Es braucht ein Mindestmaß an Gemeinsamkeit

Deutschland kommt offenkundig von diesem wie Lammert ihn nannte, „sperrigsten Begriff der öffentlichen Diskussion seit Langem“ nicht los. Eine Ursache dafür ist der Wunsch nach Verständigung über Grundwerte. Durch die noch nicht abschätzbaren Folgen von Digitalisierung und Flüchtlingskrise, von Internationalisierung oder auch des demographischen Wandels existiert ein Bedürfnis nach Orientierung und einem Mindestmaß an Gemeinsamkeiten. Ohne das kann eine Gesellschaft ihre Vielfalt nicht ertragen. Vielfalt sei nur auszuhalten, so Lammert, wenn nicht jeder selbst sein einziger zumutbarer Gesetzgeber ist. Fast sei es so wie in der Familie. Nicht jedes Familienmitglied ist gleich. Es gibt unterschiedliche Interessen, unterschiedliche Erfahrungen. Niemand würde aber auf die Idee kommen, alle müssen gemeinsam frühstücken oder alle gemeinsam in den Urlaub fahren, oder sie müssen sich alle für Fußball interessieren. Jede Art von Unterschiedlichkeit ist akzeptabel. „Aber ohne irgendeine Gemeinsamkeit ist die Veranstaltung zu Ende“, warnte Lammert. Dasselbe gelte für die Gesellschaft. Eine Gesellschaft, in der die Mitglieder durch nichts mehr verbunden sind, existiert nicht mehr.

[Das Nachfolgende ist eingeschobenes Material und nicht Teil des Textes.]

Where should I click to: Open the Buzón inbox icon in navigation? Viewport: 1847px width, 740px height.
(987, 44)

Grundgesetz kann keine abschließende Antwort auf Leitkulturdebatte sein

Als wenig hilfreich empfindet es Lammert, wenn in der Debatte um eine Leitkultur das Grundgesetz vorgeschoben wird. Verfassungspatriotismus missachte, dass unsere Rechtsnomen nicht aus heiterem Himmel gefallen, sondern aus unseren kulturellen Überzeugungen erwachsen sind. Die Verfassung sei daher nie Ersatz, sondern Ausdruck der Kultur einer Gesellschaft. Als Beispiel nannte Lammert das in Artikel 16 festgeschriebene Recht für politisch Verfolgte auf Asyl. Dieses sei auf die Erfahrungen der Deutschen im und nach dem Zweiten Weltkrieg zurückzuführen, einer Zeit also, in der viele selber Asyl suchten. So gut gelungen das Grundgesetz auch sein mag, es könne die Debatte über die Leitkultur auch deswegen nicht ersetzen, weil der Wertekanon sich wandelt. Wenn Frauen heute Verträge zeichnen dürfen, so war das nicht immer so. Veränderte Überzeugungen münden früher oder später in veränderten Rechtsnormen.

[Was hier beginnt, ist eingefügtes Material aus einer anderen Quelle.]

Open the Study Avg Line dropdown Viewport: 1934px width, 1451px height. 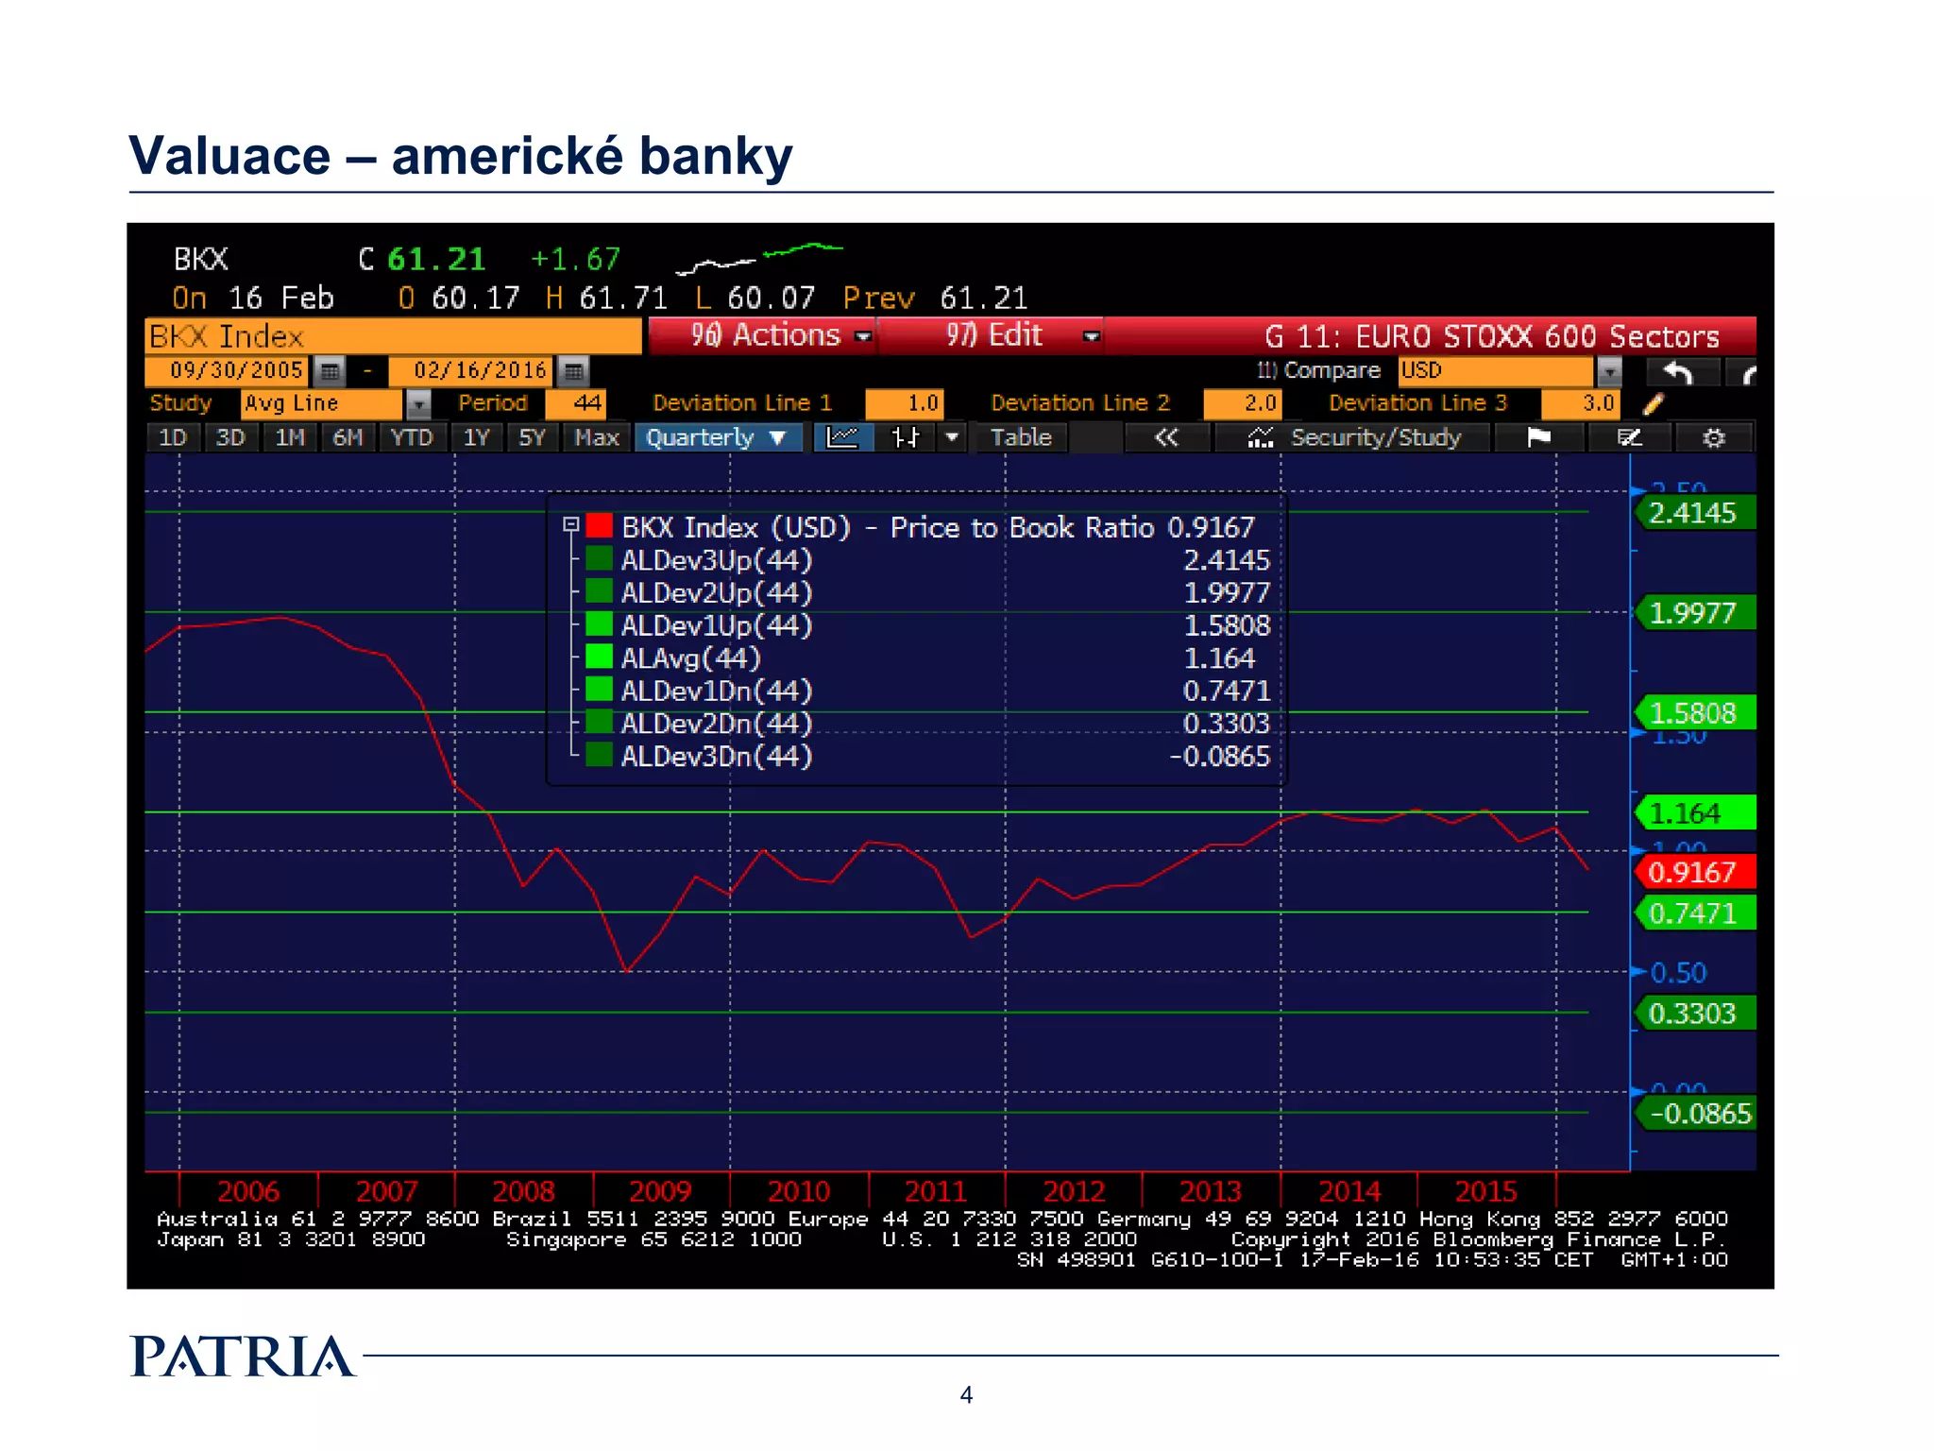point(417,404)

Alle sind herzlich eingeladen sich zu beteiligen

Ausdrücklich rief Lammert dazu auf, jeder, der Teil der Gesellschaft ist – unabhängig von der Staatsbürgerschaft - möge sich an der Debatte um eine Leitkultur beteiligen. Es gebe kein Beteiligungsverbot. „Jeder ist herzlich eingeladen mitzumachen.“ Zweiflern machte er Mut. Sie seien unverzichtbar und das Gütesiegel einer aufgeklärten Gesellschaft, Quelle für Innovationskraft und Merkmal jeder westlichen Zivilisation.

Manch einer stört sich ja bereits an dem Begriff „Leitkultur“. Auch hier beruhigte Lammert: „Wie man das dann auch immer nennen mag: Das ist egal.“ Es komme auf die Zusammenhänge an, wie eine Gesellschaft ihren Zusammenhalt definiere.

Althusmann: Kontinuierliches ernsthaftes Ringen um Werte notwendig

Begrüßt worden war Lammert neben dem Bildungswerkleiter, Christoph Bors, von Bernd Althusmann. Auch der Landesvorsitzende der CDU-Niedersachsens sprach sich für eine Versachlichung der Leitkulturdebatte aus. Über Werte zu diskutieren bedeute nicht alles festzuschreiben. Vielmehr ginge es um kontinuierliches ernsthaftes Ringen darüber, was unsere kulturelle Wertebasis sei.